Instructions for the task:
Reproduce the material below, substituting "Mikrofon" for "Mikrofoner" wherever it occurs and leaving everything else unchanged.

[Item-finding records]
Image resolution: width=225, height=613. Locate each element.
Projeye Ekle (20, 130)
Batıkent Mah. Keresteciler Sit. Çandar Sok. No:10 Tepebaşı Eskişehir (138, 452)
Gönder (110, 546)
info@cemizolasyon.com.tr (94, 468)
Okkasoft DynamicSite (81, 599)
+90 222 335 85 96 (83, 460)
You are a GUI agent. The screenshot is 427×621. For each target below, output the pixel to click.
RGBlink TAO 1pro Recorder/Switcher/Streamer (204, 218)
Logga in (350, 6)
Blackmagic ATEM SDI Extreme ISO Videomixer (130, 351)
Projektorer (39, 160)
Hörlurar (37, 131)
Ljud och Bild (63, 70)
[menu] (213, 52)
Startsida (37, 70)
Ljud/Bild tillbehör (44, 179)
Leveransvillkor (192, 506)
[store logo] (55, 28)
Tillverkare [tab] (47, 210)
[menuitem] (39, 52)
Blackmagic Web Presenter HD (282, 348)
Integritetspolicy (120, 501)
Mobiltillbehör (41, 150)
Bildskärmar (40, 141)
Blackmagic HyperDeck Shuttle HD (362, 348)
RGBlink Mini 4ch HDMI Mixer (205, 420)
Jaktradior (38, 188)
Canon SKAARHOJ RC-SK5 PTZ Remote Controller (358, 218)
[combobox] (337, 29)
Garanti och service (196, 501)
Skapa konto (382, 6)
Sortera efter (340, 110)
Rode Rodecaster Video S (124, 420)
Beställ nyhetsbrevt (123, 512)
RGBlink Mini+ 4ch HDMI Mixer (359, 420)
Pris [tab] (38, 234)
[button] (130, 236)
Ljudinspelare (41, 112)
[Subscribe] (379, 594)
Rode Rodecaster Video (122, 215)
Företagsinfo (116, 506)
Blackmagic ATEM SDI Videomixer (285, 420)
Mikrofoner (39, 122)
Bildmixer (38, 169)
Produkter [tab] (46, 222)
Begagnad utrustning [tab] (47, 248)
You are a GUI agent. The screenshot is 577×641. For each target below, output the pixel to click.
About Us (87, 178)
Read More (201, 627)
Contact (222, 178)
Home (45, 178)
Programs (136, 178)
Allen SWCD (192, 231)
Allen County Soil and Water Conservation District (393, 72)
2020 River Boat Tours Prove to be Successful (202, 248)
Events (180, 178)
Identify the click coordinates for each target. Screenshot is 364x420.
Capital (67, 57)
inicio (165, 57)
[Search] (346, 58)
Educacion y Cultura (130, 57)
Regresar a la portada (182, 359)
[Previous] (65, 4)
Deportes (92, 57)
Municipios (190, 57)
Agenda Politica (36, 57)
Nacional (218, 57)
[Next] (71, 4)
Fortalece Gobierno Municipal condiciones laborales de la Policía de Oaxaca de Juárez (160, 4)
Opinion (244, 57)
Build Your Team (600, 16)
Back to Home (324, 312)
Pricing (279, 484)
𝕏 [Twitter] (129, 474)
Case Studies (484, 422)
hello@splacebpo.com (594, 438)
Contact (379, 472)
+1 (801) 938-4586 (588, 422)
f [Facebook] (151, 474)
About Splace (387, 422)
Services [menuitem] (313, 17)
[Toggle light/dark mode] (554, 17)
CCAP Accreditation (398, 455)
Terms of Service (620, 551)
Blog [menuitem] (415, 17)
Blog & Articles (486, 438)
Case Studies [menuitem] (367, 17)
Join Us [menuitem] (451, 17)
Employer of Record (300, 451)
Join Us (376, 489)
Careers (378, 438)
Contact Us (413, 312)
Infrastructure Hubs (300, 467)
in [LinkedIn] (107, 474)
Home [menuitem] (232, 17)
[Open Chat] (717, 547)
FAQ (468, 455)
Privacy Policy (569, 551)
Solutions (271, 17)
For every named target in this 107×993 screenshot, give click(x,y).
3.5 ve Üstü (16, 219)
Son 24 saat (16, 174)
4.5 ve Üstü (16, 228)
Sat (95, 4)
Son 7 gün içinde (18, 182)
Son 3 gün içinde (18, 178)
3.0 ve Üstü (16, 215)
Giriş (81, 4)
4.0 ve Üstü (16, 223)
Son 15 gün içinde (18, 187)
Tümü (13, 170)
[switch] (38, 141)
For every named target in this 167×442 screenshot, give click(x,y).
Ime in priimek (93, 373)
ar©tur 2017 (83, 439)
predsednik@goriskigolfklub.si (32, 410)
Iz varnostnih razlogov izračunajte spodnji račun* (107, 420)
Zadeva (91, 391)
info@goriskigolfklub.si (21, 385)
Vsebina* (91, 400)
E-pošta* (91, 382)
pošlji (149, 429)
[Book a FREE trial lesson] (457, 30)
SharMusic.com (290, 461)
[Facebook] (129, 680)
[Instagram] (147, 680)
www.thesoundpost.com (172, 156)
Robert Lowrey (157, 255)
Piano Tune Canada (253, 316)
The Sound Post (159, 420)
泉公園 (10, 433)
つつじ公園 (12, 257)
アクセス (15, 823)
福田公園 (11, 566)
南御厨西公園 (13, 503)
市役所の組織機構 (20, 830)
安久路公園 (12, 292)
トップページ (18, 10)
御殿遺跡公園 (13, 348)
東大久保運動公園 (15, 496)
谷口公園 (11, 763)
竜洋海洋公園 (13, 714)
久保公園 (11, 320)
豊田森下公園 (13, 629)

Task result:
Image resolution: width=225, height=613. Locate each element.
Projeye Ekle (20, 130)
Batıkent Mah. Keresteciler Sit. Çandar Sok. No:10 Tepebaşı Eskişehir (138, 452)
Gönder (110, 546)
info@cemizolasyon.com.tr (94, 468)
Okkasoft DynamicSite (81, 599)
+90 222 335 85 96 (83, 460)
You are a GUI agent. The screenshot is 427×621. For each target below, output the pixel to click.
RGBlink TAO 1pro Recorder/Switcher/Streamer (204, 218)
Logga in (350, 6)
Blackmagic ATEM SDI Extreme ISO Videomixer (130, 351)
Projektorer (39, 160)
Hörlurar (37, 131)
Ljud och Bild (63, 70)
[menu] (213, 52)
Startsida (37, 70)
Ljud/Bild tillbehör (44, 179)
Leveransvillkor (192, 506)
[store logo] (55, 28)
Tillverkare [tab] (47, 210)
[menuitem] (39, 52)
Blackmagic Web Presenter HD (282, 348)
Integritetspolicy (120, 501)
Mobiltillbehör (41, 150)
Bildskärmar (40, 141)
Blackmagic HyperDeck Shuttle HD (362, 348)
RGBlink Mini 4ch HDMI Mixer (205, 420)
Jaktradior (38, 188)
Canon SKAARHOJ RC-SK5 PTZ Remote Controller (358, 218)
[combobox] (337, 29)
Garanti och service (196, 501)
Skapa konto (382, 6)
Sortera efter (340, 110)
Rode Rodecaster Video S (124, 420)
Beställ nyhetsbrevt (123, 512)
RGBlink Mini+ 4ch HDMI Mixer (359, 420)
Pris [tab] (38, 234)
[button] (130, 236)
Ljudinspelare (41, 112)
[Subscribe] (379, 594)
Rode Rodecaster Video (122, 215)
Företagsinfo (116, 506)
Blackmagic ATEM SDI Videomixer (285, 420)
Mikrofon (39, 122)
Bildmixer (38, 169)
Produkter [tab] (46, 222)
Begagnad utrustning [tab] (47, 248)
You are a GUI agent. The screenshot is 577×641. For each target below, output the pixel to click.
About Us (87, 178)
Read More (201, 627)
Contact (222, 178)
Home (45, 178)
Programs (136, 178)
Allen SWCD (192, 231)
Allen County Soil and Water Conservation District (393, 72)
2020 River Boat Tours Prove to be Successful (202, 248)
Events (180, 178)
Identify the click coordinates for each target. Screenshot is 364x420.
Capital (67, 57)
inicio (165, 57)
[Search] (346, 58)
Educacion y Cultura (130, 57)
Regresar a la portada (182, 359)
[Previous] (65, 4)
Deportes (92, 57)
Municipios (190, 57)
Agenda Politica (36, 57)
Nacional (218, 57)
[Next] (71, 4)
Fortalece Gobierno Municipal condiciones laborales de la Policía de Oaxaca de Juárez (160, 4)
Opinion (244, 57)
Build Your Team (600, 16)
Back to Home (324, 312)
Pricing (279, 484)
𝕏 [Twitter] (129, 474)
Case Studies (484, 422)
hello@splacebpo.com (594, 438)
Contact (379, 472)
+1 (801) 938-4586 (588, 422)
f [Facebook] (151, 474)
About Splace (387, 422)
Services [menuitem] (313, 17)
[Toggle light/dark mode] (554, 17)
CCAP Accreditation (398, 455)
Terms of Service (620, 551)
Blog [menuitem] (415, 17)
Blog & Articles (486, 438)
Case Studies [menuitem] (367, 17)
Join Us [menuitem] (451, 17)
Employer of Record (300, 451)
Join Us (376, 489)
Careers (378, 438)
Contact Us (413, 312)
Infrastructure Hubs (300, 467)
in [LinkedIn] (107, 474)
Home [menuitem] (232, 17)
[Open Chat] (717, 547)
FAQ (468, 455)
Privacy Policy (569, 551)
Solutions (271, 17)
For every named target in this 107×993 screenshot, give click(x,y).
3.5 ve Üstü (16, 219)
Son 24 saat (16, 174)
4.5 ve Üstü (16, 228)
Sat (95, 4)
Son 7 gün içinde (18, 182)
Son 3 gün içinde (18, 178)
3.0 ve Üstü (16, 215)
Giriş (81, 4)
4.0 ve Üstü (16, 223)
Son 15 gün içinde (18, 187)
Tümü (13, 170)
[switch] (38, 141)
For every named target in this 167×442 screenshot, give click(x,y).
Ime in priimek (93, 373)
ar©tur 2017 (83, 439)
predsednik@goriskigolfklub.si (32, 410)
Iz varnostnih razlogov izračunajte spodnji račun* (107, 420)
Zadeva (91, 391)
info@goriskigolfklub.si (21, 385)
Vsebina* (91, 400)
E-pošta* (91, 382)
pošlji (149, 429)
[Book a FREE trial lesson] (457, 30)
SharMusic.com (290, 461)
[Facebook] (129, 680)
[Instagram] (147, 680)
www.thesoundpost.com (172, 156)
Robert Lowrey (157, 255)
Piano Tune Canada (253, 316)
The Sound Post (159, 420)
泉公園 (10, 433)
つつじ公園 (12, 257)
アクセス (15, 823)
福田公園 (11, 566)
南御厨西公園 (13, 503)
市役所の組織機構 (20, 830)
安久路公園 (12, 292)
トップページ (18, 10)
御殿遺跡公園 (13, 348)
東大久保運動公園 (15, 496)
谷口公園 (11, 763)
竜洋海洋公園 (13, 714)
久保公園 (11, 320)
豊田森下公園 (13, 629)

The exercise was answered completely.